6.13.2011

Saab in €245m equity deal with Youngman

Financial Times, June 13, 2011

The company that owns Saab, the struggling Swedish carmaker, said it had reached agreement with two Chinese companies on a €245m deal to distribute and produce cars in China.

Zhejiang Youngman Lotus Automobile will take a 29.9 per cent interest in Spyker Cars, which owns Saab Automobile, for €136m, alongside dealership group Pang Da Automobile Trade Co, which signed an agreement in May to distribute and produce Saab’s cars in China, Spyker said on Monday.

Amsterdam-based Spyker had previously said it planned to add a third partner to a Chinese-bankrolled plan to rescue Saab by selling and producing its cars in the world’s largest car market.

Spyker said on Monday that it had signed a memorandum of understanding on the tripartite deal, and that it was subject to regulatory approval.

Automotive analysts in China were sceptical that authorities there would allow the deal to go ahead. Pang Da entered the frame after a proposed earlier deal with Hawtai, another Chinese carmaker, collapsed.

Foreign investments by Chinese companies are subject to approval by at least three government agencies, including the country’s National Development and Reform Commission, which recently has become stricter about the companies which it allows to set up joint ventures or plants.

Bill Russo, head of Synergistics, a Beijing auto consultancy, said: “Going public before doing the political engineering is generally not a pathway to success in China”.
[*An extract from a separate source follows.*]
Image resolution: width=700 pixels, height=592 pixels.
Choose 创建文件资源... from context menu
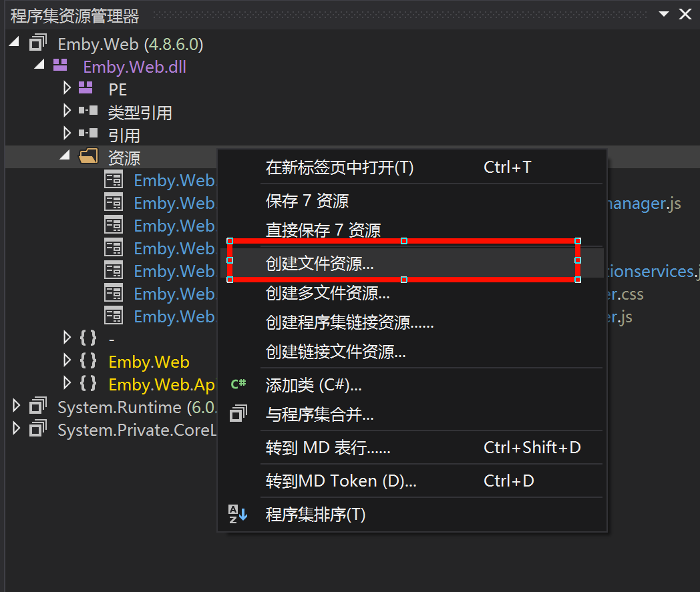[x=319, y=264]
Pang Da signed an MOU in May that would have seen the Chinese company pay €65m to take 24 per cent of Spyker on a fully diluted basis. With Youngman entering as a new shareholder in Saab’s owner, Pang Da will still take a 24 per cent stake, but raise its investment to €109m.

The three companies will set up joint ventures to distribute and produce vehicles under Saab’s brand and a new marque to be owned by the venture.

The partners will take stakes of about a third each in the distribution joint venture. Saab and Youngman would each take 45 per cent of the manufacturing tie-up, with Pang Da holding the remaining 10 per cent.

Separately, Saab said on Monday it was in talks to raise more cash by selling and leasing back its property, and would announce a deal shortly.

Saab, which employs about 3,700 people, has halted the line at its plant in Trollhättan, north of Gothenburg, several times since March because of problems paying its suppliers. Last week it stopped production again as it sought to shore up a consistent flow of parts.

The brand sold fewer than 32,000 cars last year.

Youngman produces buses and some cars for Lotus, the British niche sports car maker.

Yale Zhang, managing director of Automotive Foresight, an industry consultancy in Shanghai, said the deal had little chance of government approval because its small size contradicted the government’s oft-stated goal of forcing consolidation in the highly fragmented Chinese car industry.

Another analyst said that the proposed venture could face opposition because of a pre-existing deal under which Beijing Automotive Industry Corporation (BAIC) bought production equipment for two outgoing Saab models.

“Beijing is unlikely to give approval for a venture that will bring direct competition to BAIC”, said Namrita Chow, analyst with IHS Automotive.